§ **TASK DIRECTIONS**
Reproduce the data below word for word, leaving out the pictures.
# start of MATERIAL FOR THIS EXERCISE
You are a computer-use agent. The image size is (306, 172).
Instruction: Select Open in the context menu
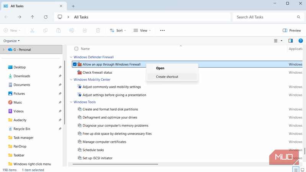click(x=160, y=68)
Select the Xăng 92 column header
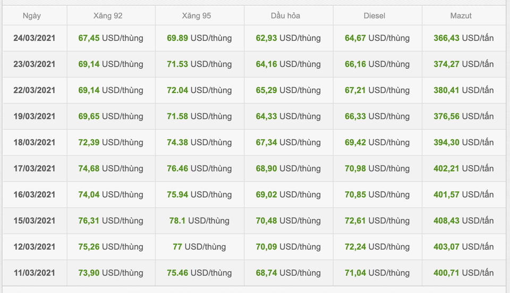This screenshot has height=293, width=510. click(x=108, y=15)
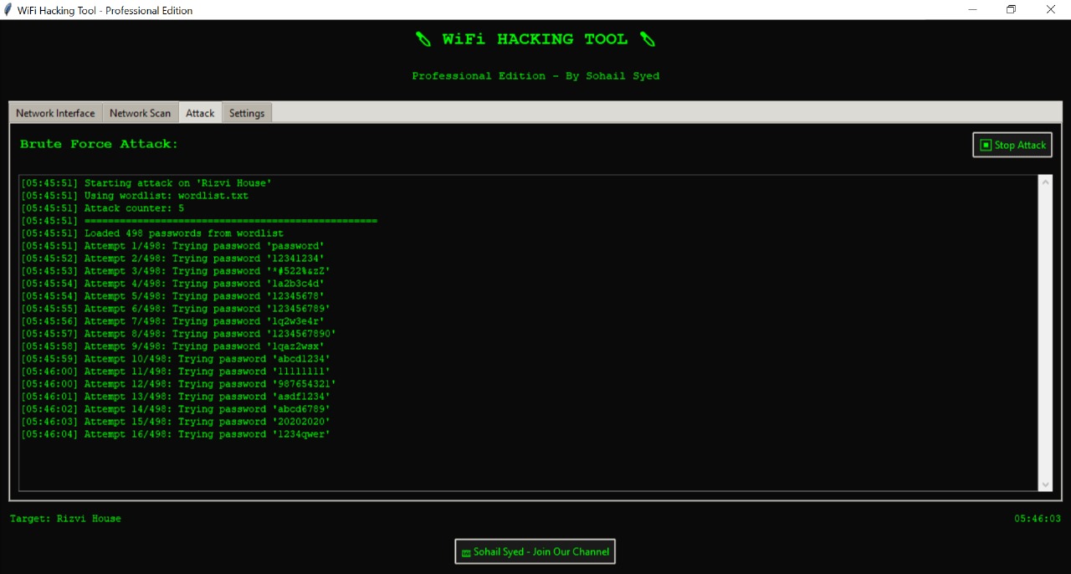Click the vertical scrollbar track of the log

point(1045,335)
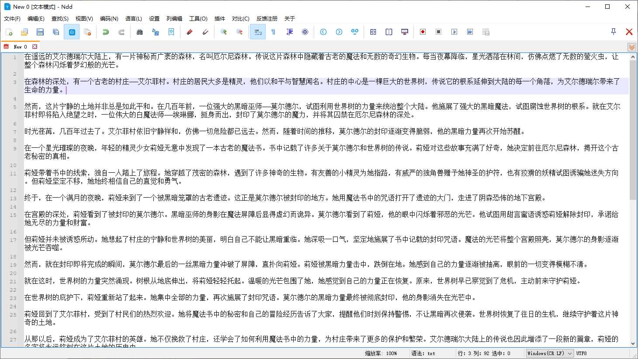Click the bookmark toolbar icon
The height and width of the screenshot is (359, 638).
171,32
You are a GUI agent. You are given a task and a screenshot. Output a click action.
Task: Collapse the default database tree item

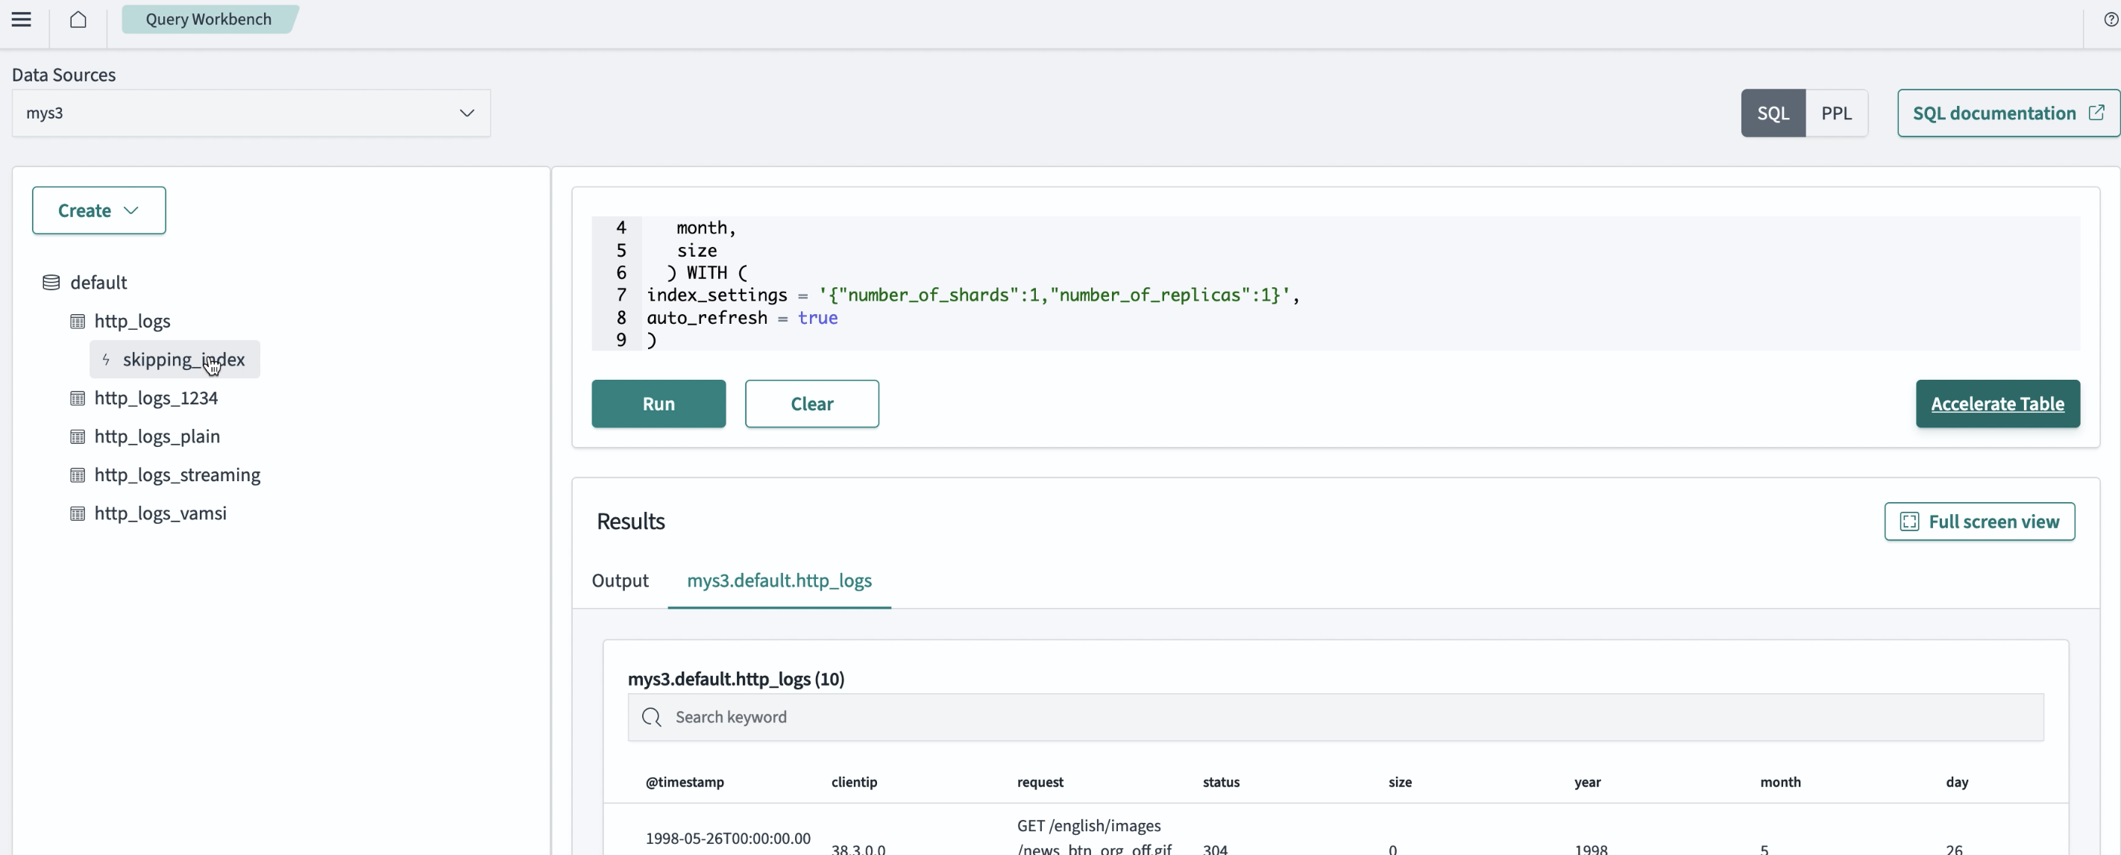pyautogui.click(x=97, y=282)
# end of MATERIAL FOR THIS EXERCISE
§ **REPLY**
You are a computer-use agent. The image size is (306, 172).
Instruction: Select Open in the context menu
click(x=160, y=68)
Select the Xăng 92 column header
This screenshot has height=293, width=510. click(x=108, y=15)
Click the vertical scrollbar track of the log

point(1045,335)
Click the bookmark toolbar icon
The height and width of the screenshot is (359, 638).
171,32
You are a GUI agent. You are given a task and a screenshot. Output a click action.
Task: Collapse the default database tree item

pyautogui.click(x=97, y=282)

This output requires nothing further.